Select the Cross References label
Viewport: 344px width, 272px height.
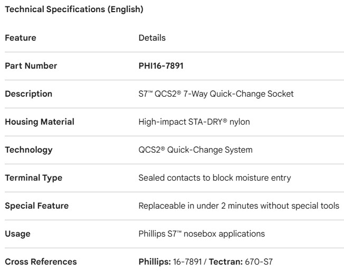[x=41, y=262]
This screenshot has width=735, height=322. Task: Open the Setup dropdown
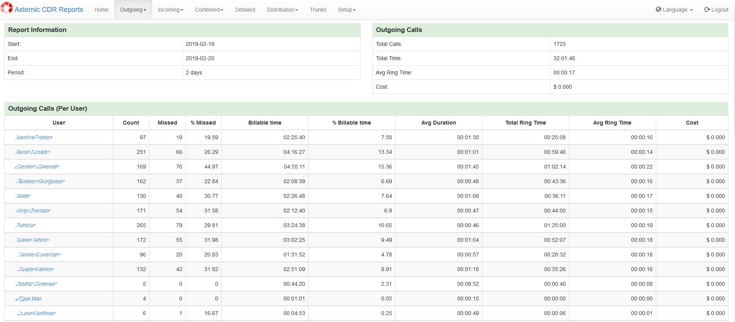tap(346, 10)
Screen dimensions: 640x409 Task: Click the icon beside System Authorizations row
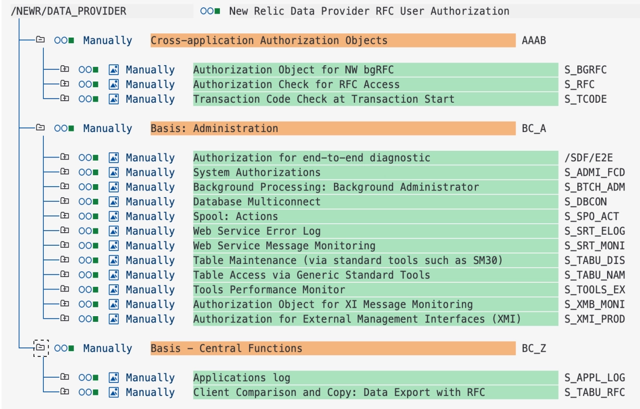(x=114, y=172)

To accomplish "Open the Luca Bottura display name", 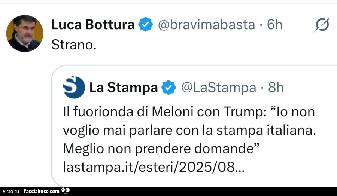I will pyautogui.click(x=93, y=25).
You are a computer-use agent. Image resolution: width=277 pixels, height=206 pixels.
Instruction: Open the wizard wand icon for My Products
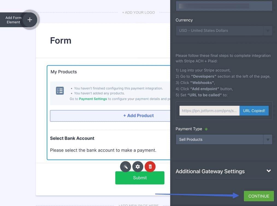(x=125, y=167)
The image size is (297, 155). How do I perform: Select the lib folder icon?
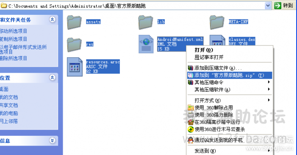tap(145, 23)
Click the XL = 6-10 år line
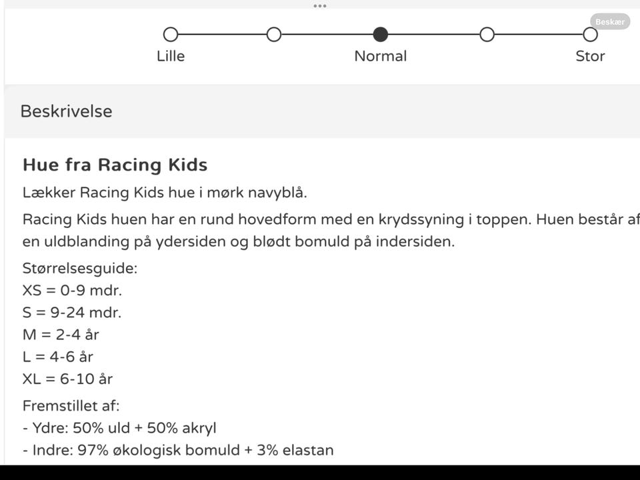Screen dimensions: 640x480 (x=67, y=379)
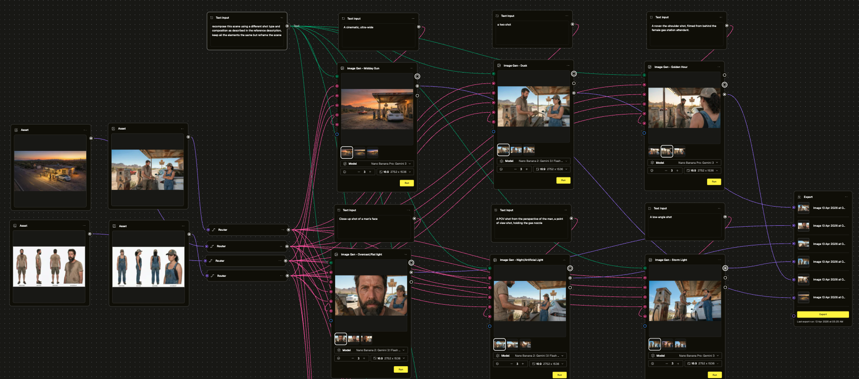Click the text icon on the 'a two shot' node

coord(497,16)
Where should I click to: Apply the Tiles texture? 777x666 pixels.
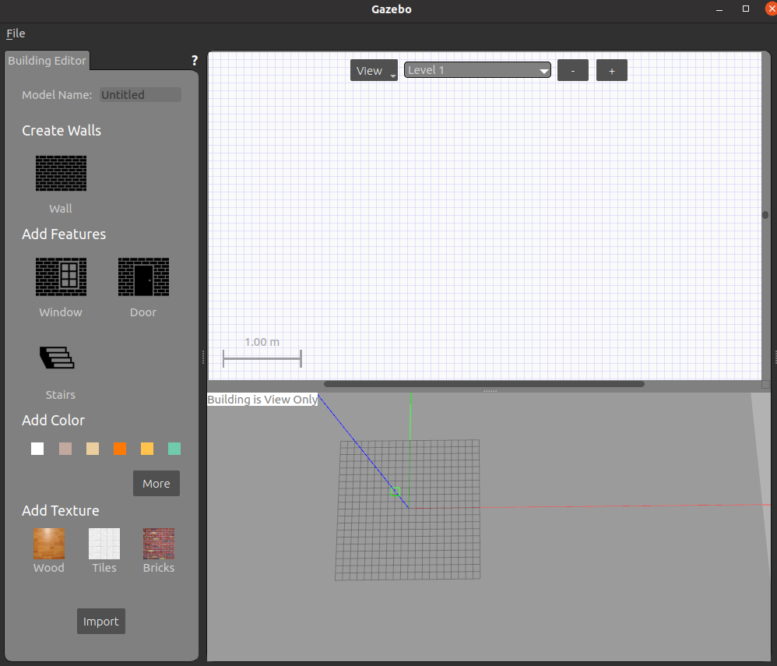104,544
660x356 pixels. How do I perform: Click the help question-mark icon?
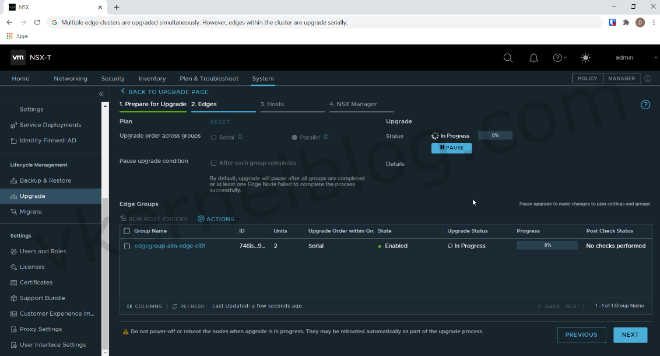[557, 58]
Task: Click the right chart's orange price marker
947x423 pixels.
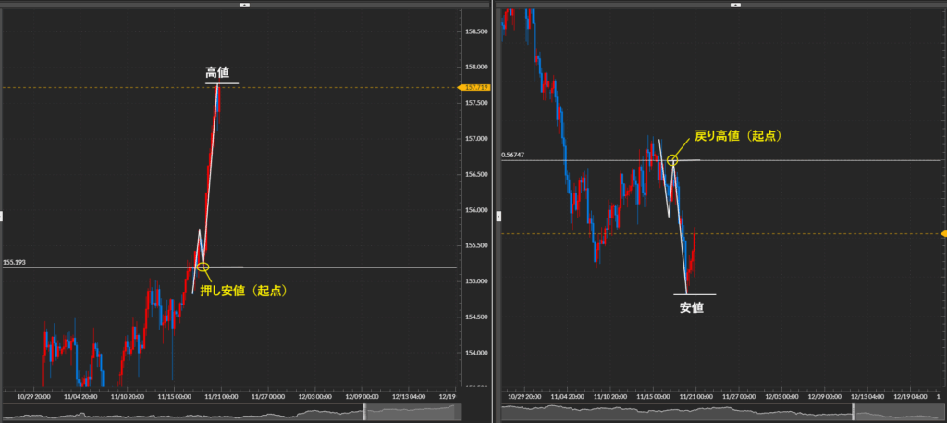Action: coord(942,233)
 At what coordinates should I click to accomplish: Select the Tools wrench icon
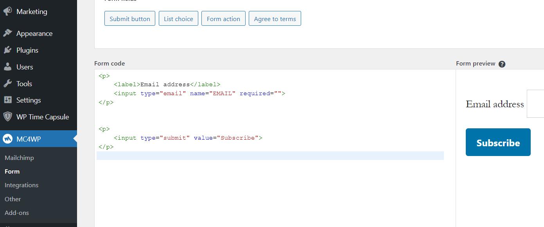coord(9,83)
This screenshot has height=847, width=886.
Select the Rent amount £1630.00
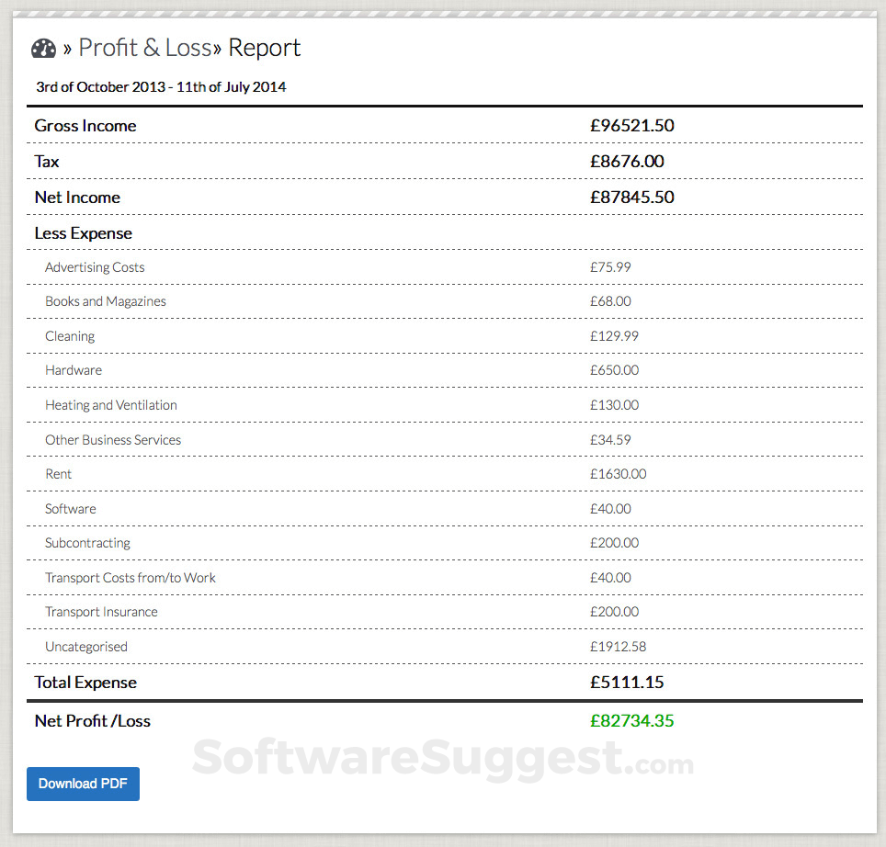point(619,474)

Description of the task: Retype the lines starting with the one that holds "Task: Click the right" and ending with the last line of the data above, both included; skip the pictures.

Task solution:
Task: Click the right chart's orange price marker
947x423 pixels.
Action: coord(942,233)
 At what coordinates should I click to accomplish: Select the Tools wrench icon
coord(9,83)
This screenshot has height=847, width=886.
Select the Rent amount £1630.00
point(619,474)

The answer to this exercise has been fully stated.